Yes. Good morning, thanks for joining us. You should not read anything into that slide update. We remain focused on long term shareholder value. That hasn't changed. And we're evaluating market conditions and our portfolio as an ongoing part of that process. And so though it's related to the financing, as you noted, we continue to view any asset sale as primarily a strategic decision based on long term shareholder value, more than as a way to satisfy any near term financing needs. And that's really, I mean, we've stated it over and over, that's underpinned by our plan that drives 7% to 9% long term growth, inclusive of all financing in the current planning horizon and without any asset sales. So clearly, a strategic shift would need to enhance what's already a strong plan. That said, given our exceptionally large known capex cycle and potential future investment opportunities that will unfold as we go forward and continued modest equity funding needs that go along with that, meaning our ATM program, shouldn't be surprising that we're not taking those options off the table. Just because it's not on a slide, doesn't mean it's not continuing to be on the table. And those factors can converge with strategic alternatives at any point in time. So I appreciate the question.

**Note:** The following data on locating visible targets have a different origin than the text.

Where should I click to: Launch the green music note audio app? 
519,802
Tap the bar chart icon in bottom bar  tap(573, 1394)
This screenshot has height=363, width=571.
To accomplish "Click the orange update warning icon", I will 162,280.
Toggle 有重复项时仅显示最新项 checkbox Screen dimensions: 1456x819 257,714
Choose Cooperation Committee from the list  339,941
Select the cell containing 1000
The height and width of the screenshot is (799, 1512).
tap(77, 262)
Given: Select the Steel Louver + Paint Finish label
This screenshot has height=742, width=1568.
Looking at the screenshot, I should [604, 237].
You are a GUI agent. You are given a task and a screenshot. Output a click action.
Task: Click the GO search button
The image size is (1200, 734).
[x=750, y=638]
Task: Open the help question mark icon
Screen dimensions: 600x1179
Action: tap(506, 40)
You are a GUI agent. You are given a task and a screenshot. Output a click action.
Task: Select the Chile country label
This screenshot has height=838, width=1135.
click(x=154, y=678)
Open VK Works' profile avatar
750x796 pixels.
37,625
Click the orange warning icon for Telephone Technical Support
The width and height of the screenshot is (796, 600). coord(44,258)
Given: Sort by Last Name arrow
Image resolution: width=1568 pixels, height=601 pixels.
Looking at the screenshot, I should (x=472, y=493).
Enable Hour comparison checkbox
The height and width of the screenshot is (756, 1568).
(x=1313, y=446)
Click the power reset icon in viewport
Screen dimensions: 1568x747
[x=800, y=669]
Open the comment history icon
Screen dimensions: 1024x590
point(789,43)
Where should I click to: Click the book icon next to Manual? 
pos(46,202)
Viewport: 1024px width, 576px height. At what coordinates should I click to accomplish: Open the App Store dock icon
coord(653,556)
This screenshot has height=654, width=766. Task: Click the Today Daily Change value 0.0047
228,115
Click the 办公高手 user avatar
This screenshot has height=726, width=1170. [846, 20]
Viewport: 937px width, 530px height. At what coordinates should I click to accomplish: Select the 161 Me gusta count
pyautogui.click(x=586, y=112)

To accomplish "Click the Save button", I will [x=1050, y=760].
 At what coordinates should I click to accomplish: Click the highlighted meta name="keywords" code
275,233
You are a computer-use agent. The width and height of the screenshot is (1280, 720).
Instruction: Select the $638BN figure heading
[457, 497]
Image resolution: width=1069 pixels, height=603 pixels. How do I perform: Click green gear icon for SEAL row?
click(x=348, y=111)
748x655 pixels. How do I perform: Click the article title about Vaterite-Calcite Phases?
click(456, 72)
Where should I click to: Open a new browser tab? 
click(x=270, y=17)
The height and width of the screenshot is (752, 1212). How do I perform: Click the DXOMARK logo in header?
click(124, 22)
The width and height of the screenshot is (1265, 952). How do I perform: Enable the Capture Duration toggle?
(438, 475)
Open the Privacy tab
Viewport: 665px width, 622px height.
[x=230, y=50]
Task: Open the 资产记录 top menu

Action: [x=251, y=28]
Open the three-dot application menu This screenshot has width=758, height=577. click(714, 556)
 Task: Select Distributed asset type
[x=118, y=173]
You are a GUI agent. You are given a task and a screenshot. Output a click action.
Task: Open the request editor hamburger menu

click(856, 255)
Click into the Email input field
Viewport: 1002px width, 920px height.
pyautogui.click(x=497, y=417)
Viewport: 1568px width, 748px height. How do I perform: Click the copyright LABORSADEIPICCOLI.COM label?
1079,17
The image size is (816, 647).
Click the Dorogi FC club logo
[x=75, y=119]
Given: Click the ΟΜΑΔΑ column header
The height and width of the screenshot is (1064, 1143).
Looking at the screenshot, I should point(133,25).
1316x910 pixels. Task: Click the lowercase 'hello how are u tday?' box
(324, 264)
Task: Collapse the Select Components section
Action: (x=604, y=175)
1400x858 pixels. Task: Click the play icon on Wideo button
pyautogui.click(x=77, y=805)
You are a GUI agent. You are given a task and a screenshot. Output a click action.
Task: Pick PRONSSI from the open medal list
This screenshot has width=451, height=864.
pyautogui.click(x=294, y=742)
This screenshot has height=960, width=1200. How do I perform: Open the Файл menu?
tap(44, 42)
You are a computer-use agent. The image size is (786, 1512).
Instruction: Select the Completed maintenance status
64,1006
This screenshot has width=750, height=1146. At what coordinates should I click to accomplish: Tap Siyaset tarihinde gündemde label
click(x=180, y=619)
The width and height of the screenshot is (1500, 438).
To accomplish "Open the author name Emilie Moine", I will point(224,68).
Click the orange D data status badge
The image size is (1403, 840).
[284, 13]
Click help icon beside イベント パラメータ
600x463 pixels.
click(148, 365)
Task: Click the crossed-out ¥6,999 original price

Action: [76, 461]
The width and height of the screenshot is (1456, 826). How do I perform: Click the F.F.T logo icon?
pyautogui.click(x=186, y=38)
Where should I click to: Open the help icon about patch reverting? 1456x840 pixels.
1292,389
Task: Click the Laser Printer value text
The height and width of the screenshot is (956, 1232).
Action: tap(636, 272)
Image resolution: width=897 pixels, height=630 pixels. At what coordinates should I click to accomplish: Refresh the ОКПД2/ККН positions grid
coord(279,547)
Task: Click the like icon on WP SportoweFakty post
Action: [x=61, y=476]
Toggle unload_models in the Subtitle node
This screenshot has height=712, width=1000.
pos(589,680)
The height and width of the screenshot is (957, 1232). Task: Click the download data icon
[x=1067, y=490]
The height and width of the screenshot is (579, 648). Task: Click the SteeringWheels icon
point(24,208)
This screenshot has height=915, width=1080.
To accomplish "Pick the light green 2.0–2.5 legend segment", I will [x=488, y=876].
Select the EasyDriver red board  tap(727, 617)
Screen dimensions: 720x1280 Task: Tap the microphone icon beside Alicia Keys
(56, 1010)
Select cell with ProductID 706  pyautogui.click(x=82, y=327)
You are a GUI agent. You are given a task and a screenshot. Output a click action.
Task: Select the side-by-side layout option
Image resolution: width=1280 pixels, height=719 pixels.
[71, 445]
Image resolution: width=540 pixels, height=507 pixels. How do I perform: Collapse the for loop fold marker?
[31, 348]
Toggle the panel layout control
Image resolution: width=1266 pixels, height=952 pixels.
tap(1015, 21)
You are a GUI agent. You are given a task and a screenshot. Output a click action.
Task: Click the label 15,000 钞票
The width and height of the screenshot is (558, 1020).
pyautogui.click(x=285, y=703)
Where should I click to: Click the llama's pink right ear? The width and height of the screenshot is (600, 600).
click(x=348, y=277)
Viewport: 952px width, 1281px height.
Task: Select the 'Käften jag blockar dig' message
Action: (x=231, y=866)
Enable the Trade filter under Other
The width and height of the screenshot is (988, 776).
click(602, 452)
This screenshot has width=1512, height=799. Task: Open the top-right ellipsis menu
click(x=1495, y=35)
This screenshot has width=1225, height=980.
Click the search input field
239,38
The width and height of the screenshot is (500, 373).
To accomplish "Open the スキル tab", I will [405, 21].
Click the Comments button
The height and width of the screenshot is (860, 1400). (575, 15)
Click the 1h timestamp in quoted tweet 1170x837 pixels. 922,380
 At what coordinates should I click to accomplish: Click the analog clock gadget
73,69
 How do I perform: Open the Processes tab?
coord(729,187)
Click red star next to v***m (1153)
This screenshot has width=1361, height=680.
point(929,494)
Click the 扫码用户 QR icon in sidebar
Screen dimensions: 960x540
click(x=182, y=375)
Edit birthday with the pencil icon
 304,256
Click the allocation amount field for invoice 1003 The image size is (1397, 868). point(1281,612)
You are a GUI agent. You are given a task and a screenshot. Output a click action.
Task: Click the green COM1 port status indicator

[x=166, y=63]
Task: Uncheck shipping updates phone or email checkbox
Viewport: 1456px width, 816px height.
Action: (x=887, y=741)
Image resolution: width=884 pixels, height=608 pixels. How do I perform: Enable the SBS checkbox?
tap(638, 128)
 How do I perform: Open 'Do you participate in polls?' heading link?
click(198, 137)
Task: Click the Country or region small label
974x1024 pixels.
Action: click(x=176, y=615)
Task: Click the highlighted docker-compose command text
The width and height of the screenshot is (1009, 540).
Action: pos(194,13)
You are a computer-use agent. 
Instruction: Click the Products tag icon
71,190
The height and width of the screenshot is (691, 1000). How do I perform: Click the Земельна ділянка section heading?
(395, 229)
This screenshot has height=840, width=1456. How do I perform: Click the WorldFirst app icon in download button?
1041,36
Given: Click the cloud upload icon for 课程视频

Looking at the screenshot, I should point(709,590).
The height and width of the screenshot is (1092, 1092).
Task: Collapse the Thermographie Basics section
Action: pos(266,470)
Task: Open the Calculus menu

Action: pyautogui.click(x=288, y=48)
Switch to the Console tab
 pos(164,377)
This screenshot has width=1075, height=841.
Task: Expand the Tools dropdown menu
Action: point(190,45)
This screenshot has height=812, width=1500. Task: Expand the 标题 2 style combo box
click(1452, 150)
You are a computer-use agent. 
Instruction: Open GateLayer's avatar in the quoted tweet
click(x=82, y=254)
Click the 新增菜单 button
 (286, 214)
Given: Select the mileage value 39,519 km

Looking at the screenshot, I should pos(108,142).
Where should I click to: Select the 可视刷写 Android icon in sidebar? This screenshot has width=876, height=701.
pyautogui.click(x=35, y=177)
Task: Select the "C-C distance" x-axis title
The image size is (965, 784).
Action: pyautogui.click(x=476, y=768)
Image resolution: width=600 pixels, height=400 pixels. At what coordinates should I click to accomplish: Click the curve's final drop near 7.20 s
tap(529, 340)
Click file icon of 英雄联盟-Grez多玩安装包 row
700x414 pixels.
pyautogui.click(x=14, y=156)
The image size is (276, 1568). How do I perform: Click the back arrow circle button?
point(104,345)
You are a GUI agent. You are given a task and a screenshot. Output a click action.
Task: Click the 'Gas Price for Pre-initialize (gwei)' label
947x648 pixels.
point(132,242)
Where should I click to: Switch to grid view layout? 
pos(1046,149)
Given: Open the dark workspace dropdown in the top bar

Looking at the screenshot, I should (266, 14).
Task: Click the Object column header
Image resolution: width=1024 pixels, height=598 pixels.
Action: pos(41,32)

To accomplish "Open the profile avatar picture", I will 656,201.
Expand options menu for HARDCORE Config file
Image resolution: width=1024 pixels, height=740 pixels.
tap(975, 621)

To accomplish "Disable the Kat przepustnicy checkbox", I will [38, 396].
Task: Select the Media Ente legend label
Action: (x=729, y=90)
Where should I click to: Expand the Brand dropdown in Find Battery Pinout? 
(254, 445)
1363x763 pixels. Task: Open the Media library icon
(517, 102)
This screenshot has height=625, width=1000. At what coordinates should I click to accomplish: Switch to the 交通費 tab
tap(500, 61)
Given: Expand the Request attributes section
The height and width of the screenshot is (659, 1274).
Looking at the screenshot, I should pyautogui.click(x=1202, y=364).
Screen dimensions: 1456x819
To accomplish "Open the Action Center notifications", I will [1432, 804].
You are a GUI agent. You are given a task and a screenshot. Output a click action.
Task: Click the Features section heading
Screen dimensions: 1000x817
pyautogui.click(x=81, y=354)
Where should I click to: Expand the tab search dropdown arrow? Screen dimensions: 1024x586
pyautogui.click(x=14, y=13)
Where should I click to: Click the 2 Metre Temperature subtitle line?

Insoo Kim -- Goldman Sachs -- Analyst

Got it. That makes a lot of sense. My other question is just on the electric demand growth that you've seen this quarter and year to date in Indiana. It seems like a pretty robust rebound, especially in the commercial and industrials. How does that trend compare versus your expectations, I guess, earlier in the year? And are you seeing momentum that's continuing as we head into the second half?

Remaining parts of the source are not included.